# Daten einlesen mit MYSQL



## stetabar (19. Feb 2005)

habe mir jetzt eine Verbindung zu einer MYSQL Datenbank hergestellt.
habe diese zu Testzwecken als seperate Klasse erstellt.
Jetzt möchte ich diese Funktion in mein Applet einbinden.
Rufe ich dazu diese Klasse (mysql.class) auf und übergebe die Daten, 
oder baue ich die Anweisungen in mein Applet mit ein?

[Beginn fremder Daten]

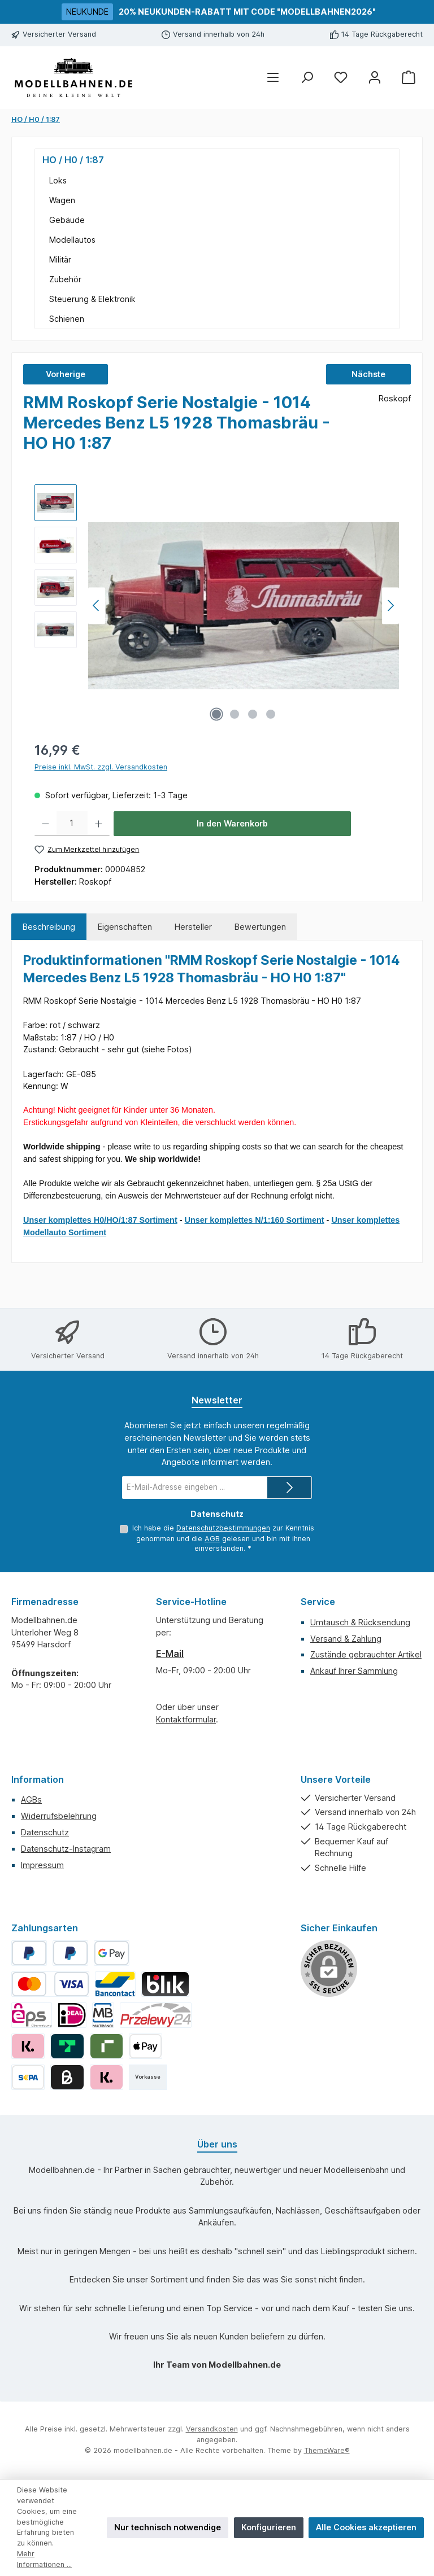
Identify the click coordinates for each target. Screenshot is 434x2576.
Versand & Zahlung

wenn ich die Klasse ausrufen soll, direkt die Frage, wie ich das am besten mache.

dank im voraus


----------



## bambi (20. Feb 2005)

Ich denke, dass es sicher immer (ja, ja, ja es gibt auch Ausnahmen  8) )
besser ist, wenn man alles etwas trennt. Dann werden die Klassen nicht so
gross und man weiss, wo man suchen muss...

Was meinst Du mit


> wenn ich die Klasse ausrufen soll, direkt die Frage, wie ich das am
> besten mache.


???

Eine Instanz Deiner Klasse erzeugen und die Parameter uebergeben,
oder wie jetzt?


----------



## stetabar (20. Feb 2005)

ja genau,
also für mich stellt das ein problem mit der datenübergabe dar...
es sind ca. 10 variablen, die ich an das applet zurückgeben muss.
oder muss ich mir da n array bauen?
und zum 2ten
das mit dem aufruf funktioniert nich so ganz wie ich möchte...
muss ich ne bestimmte methode der classe aufrufen oder kann 
ich auch die ganze klasse durchlaufen lassen???


----------